==== Data to use

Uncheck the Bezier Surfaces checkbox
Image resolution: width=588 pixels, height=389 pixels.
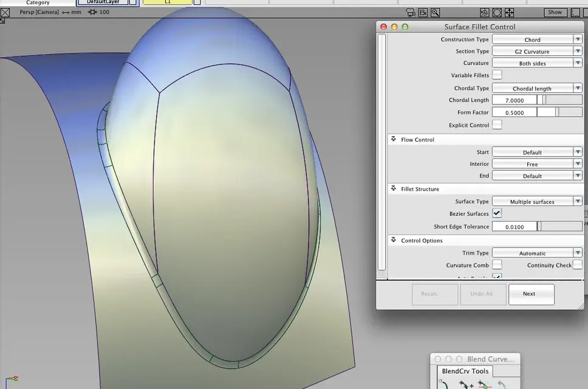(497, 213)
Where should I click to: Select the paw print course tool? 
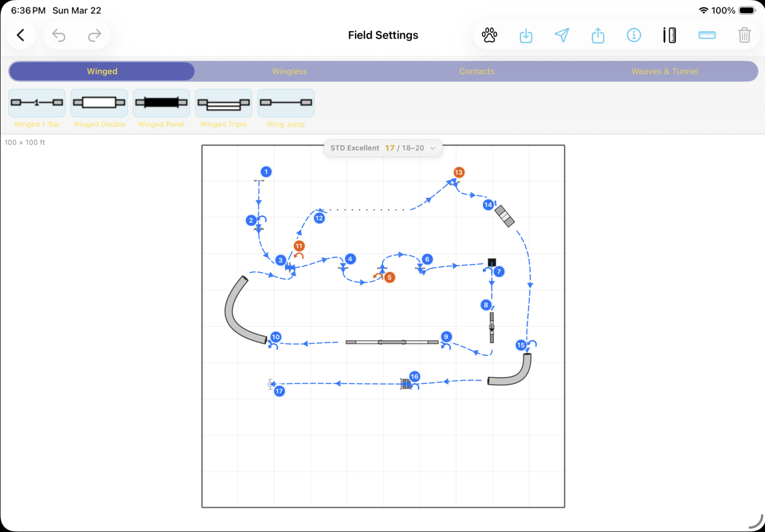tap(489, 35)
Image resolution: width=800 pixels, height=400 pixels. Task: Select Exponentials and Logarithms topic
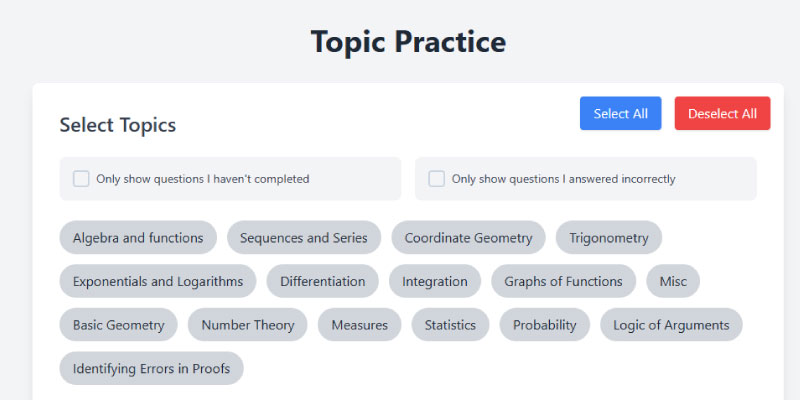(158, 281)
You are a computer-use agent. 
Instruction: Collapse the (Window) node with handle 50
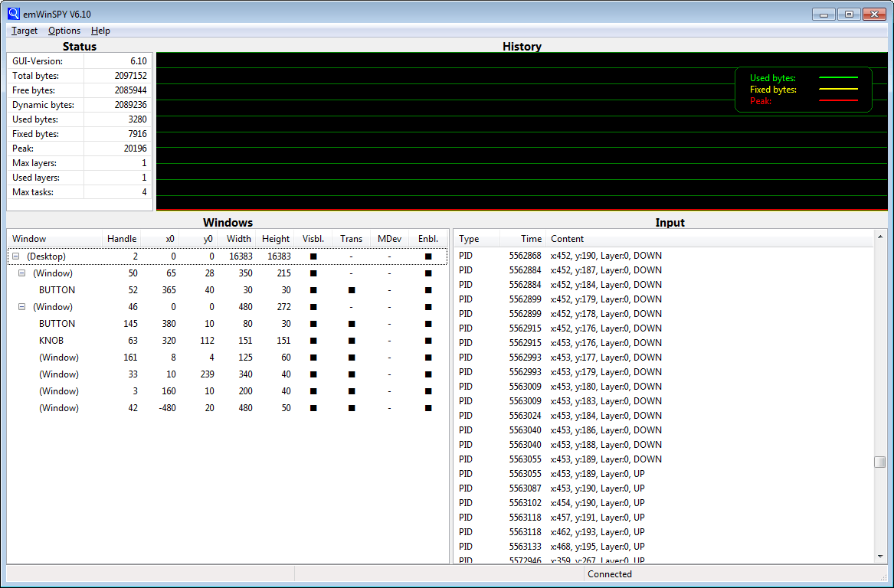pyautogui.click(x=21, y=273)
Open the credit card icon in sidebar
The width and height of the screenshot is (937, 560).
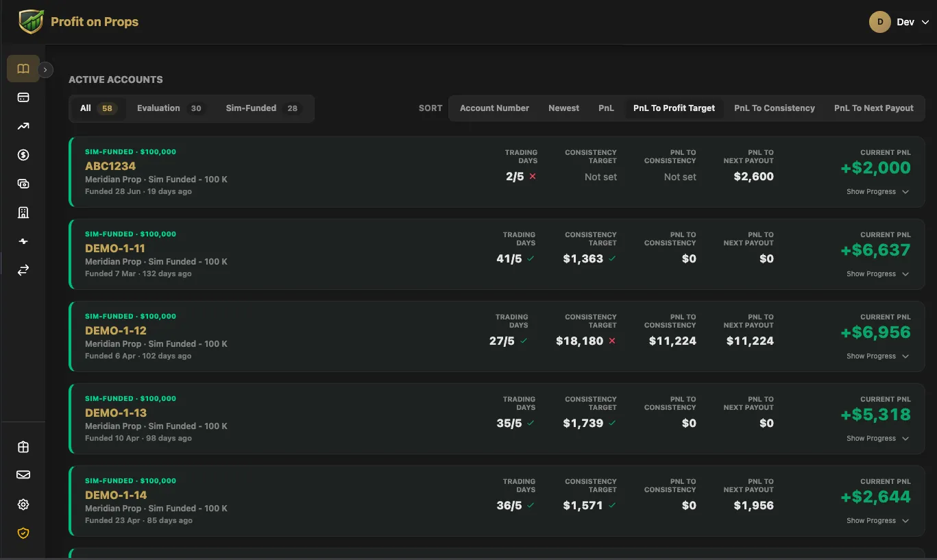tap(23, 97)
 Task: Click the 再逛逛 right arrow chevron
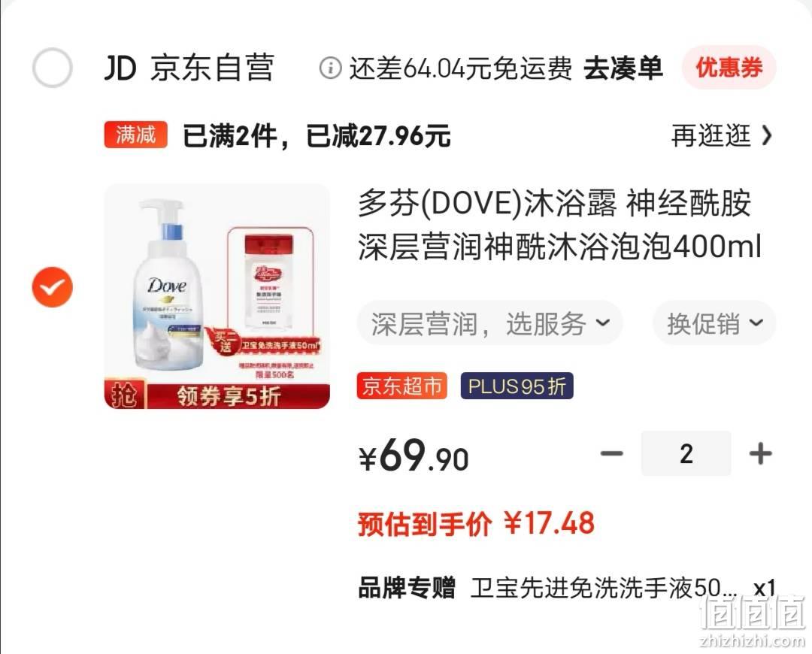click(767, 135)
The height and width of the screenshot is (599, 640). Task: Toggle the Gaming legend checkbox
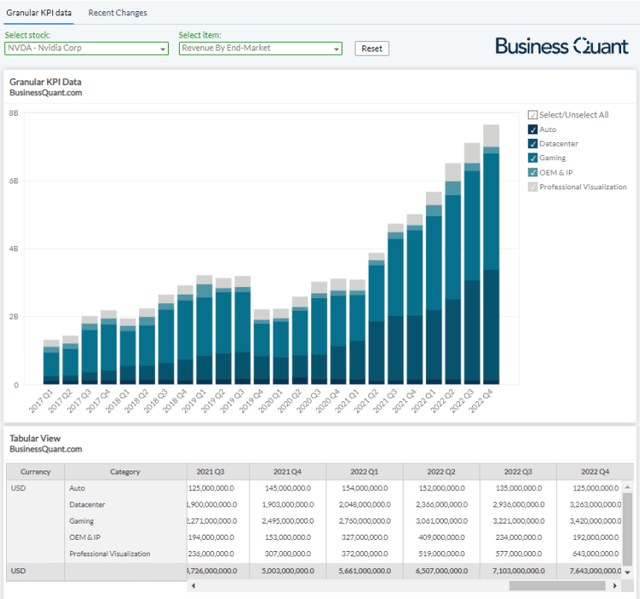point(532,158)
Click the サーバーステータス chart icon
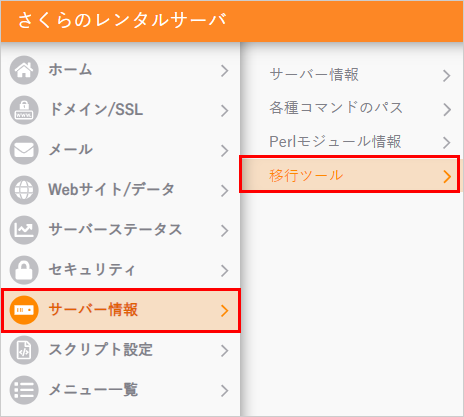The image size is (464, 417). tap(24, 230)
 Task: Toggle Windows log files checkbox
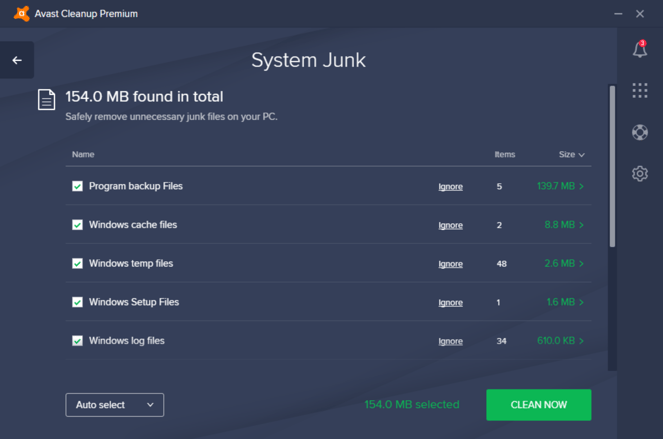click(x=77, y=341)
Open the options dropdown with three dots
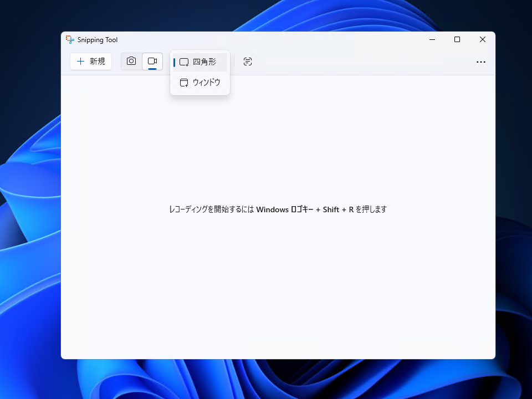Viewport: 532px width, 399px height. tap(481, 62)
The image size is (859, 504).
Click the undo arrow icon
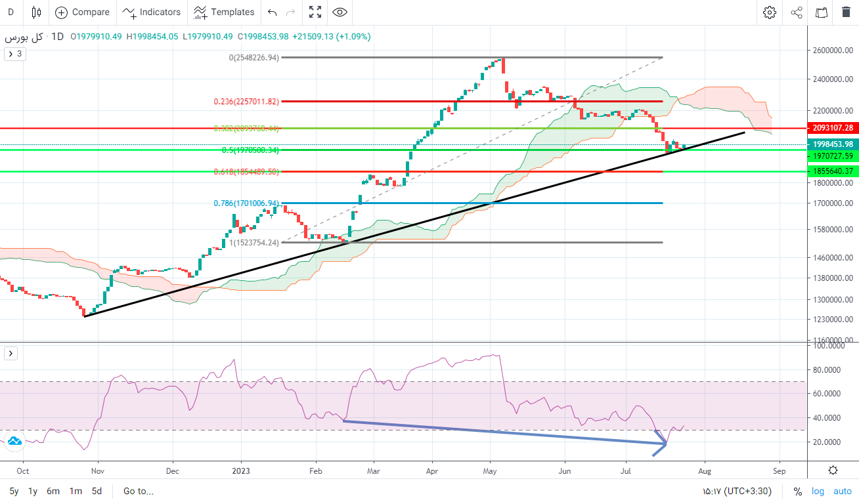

========

Looking at the records above, extract only the lines from the one with "Task: Click the 再逛逛 right arrow chevron" through the last line, exactly, with the pictures left out.

Solution for this task:
 Task: Click the 再逛逛 right arrow chevron
click(767, 135)
The height and width of the screenshot is (599, 640). Task: Toggle the Gaming legend checkbox
point(532,158)
Click the サーバーステータス chart icon
The image size is (464, 417). tap(24, 230)
 Task: Toggle Windows log files checkbox
click(x=77, y=341)
Open the options dropdown with three dots
Viewport: 532px width, 399px height. tap(481, 62)
The image size is (859, 504).
Click the undo arrow icon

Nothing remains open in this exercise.